What to work on => The whole listing must be printed again without any alteration.

Dataset =>
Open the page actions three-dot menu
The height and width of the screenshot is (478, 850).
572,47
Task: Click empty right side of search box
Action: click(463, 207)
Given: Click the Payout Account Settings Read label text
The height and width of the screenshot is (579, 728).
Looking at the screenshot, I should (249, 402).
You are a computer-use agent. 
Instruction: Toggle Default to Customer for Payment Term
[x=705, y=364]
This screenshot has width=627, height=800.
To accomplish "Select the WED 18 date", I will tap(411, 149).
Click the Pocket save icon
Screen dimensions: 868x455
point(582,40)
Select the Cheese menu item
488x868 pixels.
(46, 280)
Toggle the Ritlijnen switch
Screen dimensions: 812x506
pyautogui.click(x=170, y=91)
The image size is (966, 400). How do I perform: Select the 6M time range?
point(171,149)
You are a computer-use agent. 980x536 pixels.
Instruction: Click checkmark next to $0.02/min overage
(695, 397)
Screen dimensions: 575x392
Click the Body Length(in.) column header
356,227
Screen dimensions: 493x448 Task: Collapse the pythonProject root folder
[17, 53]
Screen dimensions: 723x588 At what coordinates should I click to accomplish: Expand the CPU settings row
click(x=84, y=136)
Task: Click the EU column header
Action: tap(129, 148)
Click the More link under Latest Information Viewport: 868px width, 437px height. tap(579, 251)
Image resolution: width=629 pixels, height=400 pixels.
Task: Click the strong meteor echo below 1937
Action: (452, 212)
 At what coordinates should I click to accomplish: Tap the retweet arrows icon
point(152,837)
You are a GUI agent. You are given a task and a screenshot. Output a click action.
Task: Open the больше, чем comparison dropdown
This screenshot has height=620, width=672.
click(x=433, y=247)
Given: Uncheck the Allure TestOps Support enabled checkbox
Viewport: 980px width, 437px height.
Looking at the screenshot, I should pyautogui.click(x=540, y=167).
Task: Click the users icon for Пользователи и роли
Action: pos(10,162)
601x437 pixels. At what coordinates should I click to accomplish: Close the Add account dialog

Result of this task =>
Open the page actions three-dot menu
The height and width of the screenshot is (478, 850).
572,47
Task: Click empty right side of search box
Action: click(463, 207)
Given: Click the Payout Account Settings Read label text
The height and width of the screenshot is (579, 728).
Looking at the screenshot, I should (249, 402).
You are a computer-use agent. 
Instruction: Toggle Default to Customer for Payment Term
[x=705, y=364]
This screenshot has width=627, height=800.
To accomplish "Select the WED 18 date", I will tap(411, 149).
Click the Pocket save icon
Screen dimensions: 868x455
point(582,40)
Select the Cheese menu item
488x868 pixels.
(46, 280)
Toggle the Ritlijnen switch
Screen dimensions: 812x506
pyautogui.click(x=170, y=91)
The image size is (966, 400). How do I perform: Select the 6M time range?
point(171,149)
You are a computer-use agent. 980x536 pixels.
Instruction: Click checkmark next to $0.02/min overage
(695, 397)
Screen dimensions: 575x392
Click the Body Length(in.) column header
356,227
Screen dimensions: 493x448 Task: Collapse the pythonProject root folder
[17, 53]
Screen dimensions: 723x588 At what coordinates should I click to accomplish: Expand the CPU settings row
click(x=84, y=136)
Task: Click the EU column header
Action: tap(129, 148)
Click the More link under Latest Information Viewport: 868px width, 437px height. tap(579, 251)
Image resolution: width=629 pixels, height=400 pixels.
Task: Click the strong meteor echo below 1937
Action: (452, 212)
 At what coordinates should I click to accomplish: Tap the retweet arrows icon
point(152,837)
You are a GUI agent. You are given a task and a screenshot. Output a click action.
Task: Open the больше, чем comparison dropdown
This screenshot has height=620, width=672.
click(x=433, y=247)
Given: Uncheck the Allure TestOps Support enabled checkbox
Viewport: 980px width, 437px height.
Looking at the screenshot, I should pyautogui.click(x=540, y=167).
Task: Click the users icon for Пользователи и роли
Action: pos(10,162)
601x437 pixels. At what coordinates should I click to accomplish: Close the Add account dialog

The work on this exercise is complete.